### Quoted text

Home > SQL Server Tips > Database Administrator > Navigate hierarchies using recursive common table expressions
SQL Server Tips:
EMAIL THIS
 TIPS & NEWSLETTERS TOPICS 

DATABASE ADMINISTRATOR

Navigate hierarchies using recursive common table expressions


Adam Machanic
07.14.2005
Rating: --- (out of 5)


Expert advice on database administration
Digg This!    StumbleUpon Toolbar StumbleUpon    Bookmark with Delicious Del.icio.us    Add to Google


Our world is, by and large, composed of hierarchies. Within both the natural and business worlds, we see different types of entities related to each other in a hierarchical fashion. Universes are made up of solar systems, which are made up of planets, each with moons. Living things are classified scientifically using the hierarchy of domain, kingdom, phylum, class, order, family, genus and species. And the populated areas of our planet are hierarchically classified using designators such as countries, states, counties, cities and postal codes.

In our business databases, we know different hierarchies. They might involve classes of salable items, narrowing in scope from broad categories to more specific categories, and eventually resolving into SKUs. The most common example within a database context is probably that of employees within an organization. Virtually every firm has some sort of organizational chart and -- matrix and other nouveau management techniques not withstanding -- these charts are hierarchical in nature. Modeling them seems so very simple.

### Dataset excerpt
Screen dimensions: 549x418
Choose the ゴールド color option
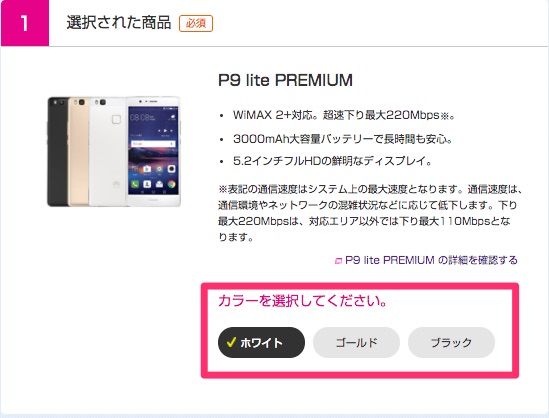[356, 342]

### Complete the following
1. Answer these from the SQL Server hierarchies article:
(a) What date is shown under the article's title?
(b) Which designators does it list for classifying the populated areas of our planet?
(c) What does it call probably the most common example of a hierarchy within a database context?
2. Can you pick up the SQL Server hierarchies article after its last sentence and keep writing it?
The data comes from a separate source.

### Answers below
1.
(a) 07.14.2005
(b) Countries, states, counties, cities and postal codes.
(c) Employees within an organization.

2.
Adjacency lists

This simple technique for modeling hierarchies is known as an adjacency list:


CREATE TABLE Employee
(
 EmployeeID INT NOT NULL 
  PRIMARY KEY,
 ManagerID INT
  REFERENCES Employee (EmployeeID)
)

It's the most straightforward way of representing a tree. Yet, as most database professionals have discovered, these seemingly simplistic data structures can be maddeningly difficult to query. For instance, given the above table, how would one determine if a given employee was a subordinate of a manager several levels up? Or how would a developer write a query to pull back the entire tree, in an order suitable for creation of an organizational chart? The following query does just that, using the Employee table in the SQL Server 2005 Adventure Works sample database:


SELECT
 COALESCE(Level5, Level4, Level3, Level2, Level1) AS EmployeeID,
 CASE COALESCE(Level5, Level4, Level3, Level2, Level1)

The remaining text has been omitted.